In summer time, these children are very apt to have cholera infantum. There is no remedy that replaces Psorinum in its range of symptoms in this disease. The children are apt to be nervous and restless at night as a precursory symptom to the cholera infantum. They awake at night as if frightened, or they cry out during sleep; then, two or three nights afterwards, they begin with diarrhoea; the stools are profuse and watery, dark brown or even black in color, very offensive, almost putrid in odor, and are worse at night.
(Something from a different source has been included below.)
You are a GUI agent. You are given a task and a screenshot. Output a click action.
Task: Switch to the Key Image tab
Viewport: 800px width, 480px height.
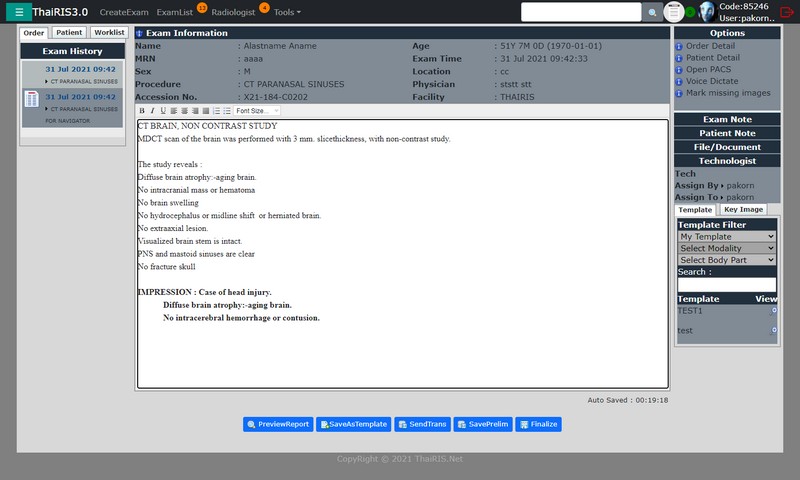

 We also find Psorinum indicated in the bad effects of suppressed itch. This disease is produced, you know, by the itch insect. You are justified in using as a local application anything that will kill the insect but not suppress the disease. Such an application you have in OIL OF LAVENDER, which kills both the insects and their ova. When itch has been suppressed, Psorinum is an excellent remedy to redevelop it; usually, too, it will cure the disease after its redevelopment.

Psorinum is also useful when pustules or boils remain after itch has been cured by some other remedy.

There is another use which may be made of Psorinum which I have not mentioned, but which is as important as any others. Sometimes, after acute or violent diseases, we find the patient greatly prostrated. For instance, after typhoid fever; he is depressed in mind, weak in body, low-spirited, hopeless of recovery, and yet you know that there is no absolute certainty that the patient cannot get well, that there are no organic changes remaining. He has weakening night-sweats. In such cases, Psorinum is your remedy.

In such cases, you may also think of CHINA or CINCHONA which is an excellent remedy for rapid exhaustion following acute diseases, especially when there has been loss of blood, protracted or profuse diarrhoea, or profuse sweat. It is similar to Psorinum in the night-sweat; but the latter is the remedy when there is the mental state just described —this despair of recovery.

LAUROCERASUS is to be thought of when there is lack of reaction, especially in chest troubles.

CAPSICUM is indicated in lack of reaction occurring in persons of lax fibre.

OPIUM is a very superior remedy in these cases, when the patient is stupid and drowsy.

VALERIAN and AMBRA GRISEA are to be used in nervous affections when the apparently well-chosen remedy fails.

CARBO VEG. is indicated in cases of abdominal disease when there is great coldness of the body. The breath is cold; the pulse is rapid.

Psorinum is very similar, as you see, to SULPHUR. It complements that remedy. It is inimical to LACHESIS, and is antidoted by COFFEA.